··· SOURCE ···

The unbundling of the original Act was expected to result in credit worthy, profitable business entities with debt sustainability which the DFIs could lend to. To prepare the ground for this, the public already made the sacrifice of taking over/writing off CEB’s legacy debt – debt to CPC, Government and banks. 

The message of the entire IMF program is prudent government spending which usually comes with a downsizing of the size of public sector. Creating five fully state-owned SOEs to replace one will likely not meet this objective no matter how good the intentions are.

Even if the unbundling had been done according to the present Act, the separate entities would not have been able to directly borrow from DFIs in the near term, as the new companies are without a credit record or even lendable balance sheet. The sovereign needs to borrow from the DFIs and lend to the CEB until their balance sheets are strong.

For example, the transmission company, which Pubudu is planning to raise $ 5 billion in the next eight years, will have an annual revenue of approximately Rs. 22 billion, or $ 75 million and a profit of $ 7 million. This is not a balance sheet to borrow even $ 1 billion, let alone five.

The borrowing limits

The amount which GoSL can borrow has to essentially be limited to the point that it can repay, in order to avoid a second disastrous default. The debt to GDP indicators agreed with IMF has to be maintained not because of IMF, but as a mandatory requirement for prudent debt management. The debt to GDP ratio as at IMF’s fourth review (2025) for was 109.6%. It is only projected to reach the target 95% in 2032.

The Public Finance Management Act and the Public Debt Management Act enacted respectively in 2024 and 2025 set down strict and transparent procedure for sovereign borrowing and issue if guarantees (since this creates a contingent liability on the Government).

The procedures require a Public Investment Plan to be formulated, a borrowing ceiling to be gazetted together with the annual budget, and the borrowing limit to be specified for each year on the Medium Term Debt Management Strategy formulated and published by the Public Debt Management Office.

The gross borrowing limit for 2025 is Rs. 4,000 billion, which is about $ 13 billion. This is for all sectors and all needs, not only the power sector. A significant part is already allocated to ongoing projects, as when disbursements are made in ongoing projects, those amounts get added to public debt stock and accounted as borrowings for that year. Up to 2029/30 public debt stock will increase since repayments are deferred. So in order to keep to the targeted debt/GDP ratio, new debt has to be controlled.

··· DATA SECTION ···

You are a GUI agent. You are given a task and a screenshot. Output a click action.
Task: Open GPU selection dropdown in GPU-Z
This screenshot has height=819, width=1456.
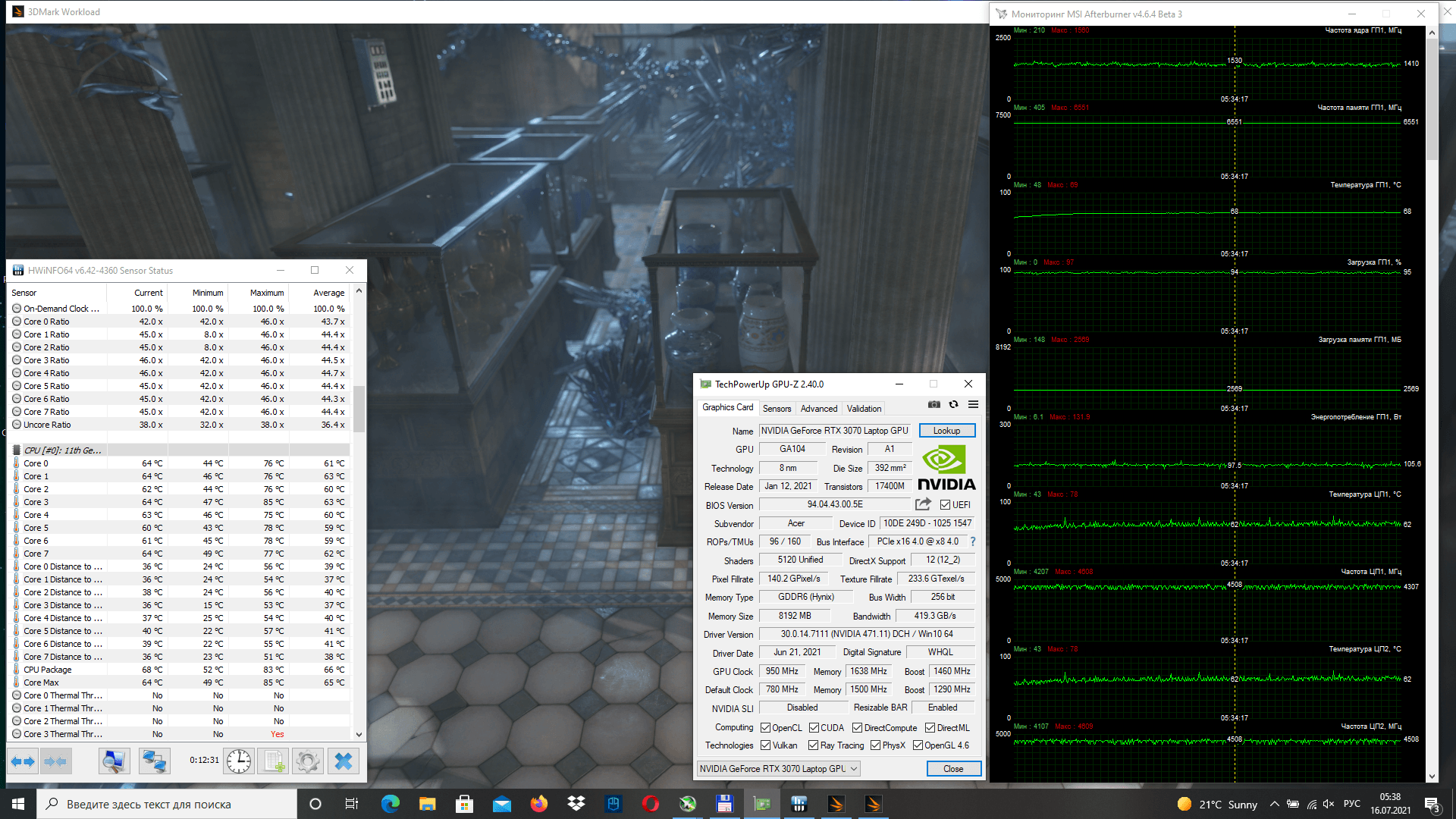(x=779, y=768)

···

### EXERCISE INSTRUCTIONS
**A)** Do these statements agree with the passage on power sector debt above? (i) The transmission company is expected to earn annual revenue of about $75 million. (ii) The debt to GDP ratio is projected to reach its 95% target in 2028. (iii) The gross borrowing limit for 2025 covers only the power sector. Answer yes or no for each and quote the words that settle it.
**B)** What procedures for sovereign borrowing does the passage on power sector debt above say must be carried out? List each one.

### ANSWERS PROVIDED
**A)**
(i) Yes: "will have an annual revenue of approximately Rs. 22 billion, or $ 75 million"
(ii) No: "It is only projected to reach the target 95% in 2032."
(iii) No: "This is for all sectors and all needs, not only the power sector."

**B)**
- A Public Investment Plan must be formulated.
- A borrowing ceiling must be gazetted together with the annual budget.
- The borrowing limit must be specified for each year on the Medium Term Debt Management Strategy, which the Public Debt Management Office formulates and publishes.